The report also suggests a different approach to tendering, by offering a package of, say, three major projects to be delivered over several years to allow the different parties; including the facilities manager responsible for running the buildings; to create “value networks” with shared ideas and goals.
Mariscotti added, “But if someone makes a move to do something radically different i.e. by setting up this value network, tampering with innovation and doing more analytics about what customers want, then they can really break out. Nevertheless, the biggest developers could get through the next few years without changing just by taking more market share and forcing smaller firms out.”
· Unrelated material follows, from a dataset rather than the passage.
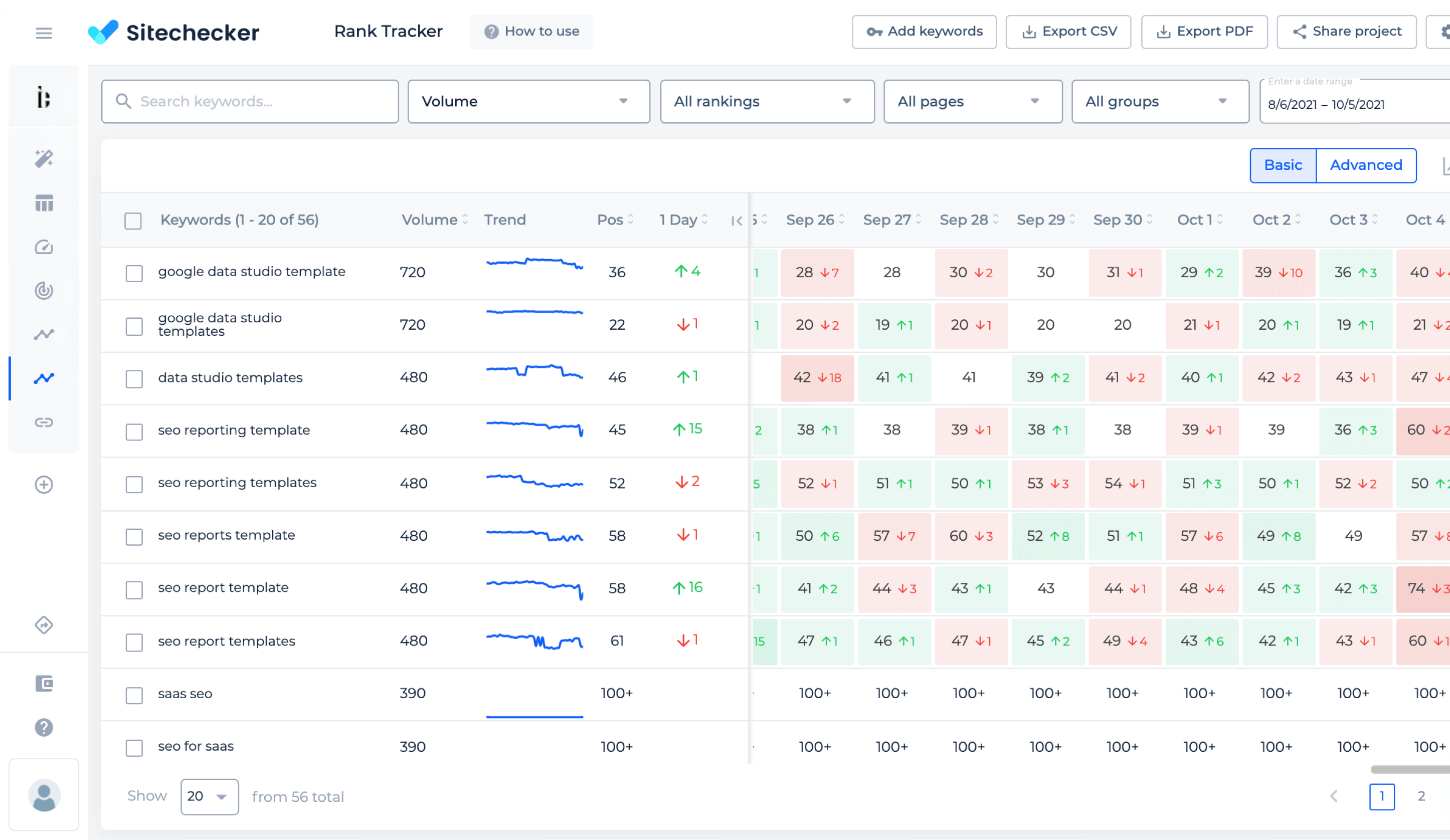
Task: Enable checkbox for seo reporting template row
Action: [134, 430]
According to Fitch Ratings, the present liquidity conditions are also tighter, with growth in banking loans set to slow by a third over the next three years. And although population growth remains robust, the 2.9 per cent increase that the Economist Intelligence Unit (EIU) is forecasting over the next five years is just one-third of the level experienced before the 2008 crisis.
Another comment by a director at AT Kearney, Douglas Pickles, mentioned that the industry’s current supply chain was “inherently inefficient” and that “this commonly accepted model leads to design changes on up to 40 per cent of project specs and delays of six months or longer.” He said, “The future belongs to those developers who can tackle these inefficiencies by introducing innovation and increase upfront collaboration within their supply chain.”
The harsher environment faced by property companies in the UAE could dampen profits in the second quarter results for 2016, as predicted by analysts. Although Emaar Properties reported a 17 per cent increase in net profit in the first quarter to Dh1.2 bn, analysts from Bahrain-based Securities & Investment Company are forecasting a 10 per cent year-on-year decline in second quarter profit to Dh1.06bn.
Meanwhile, EFG Hermes is predicting lower sales from Damac Properties with a 45 per cent drop in profit to Dh 771 million, down from Dh 1.4 billion in the same period last year.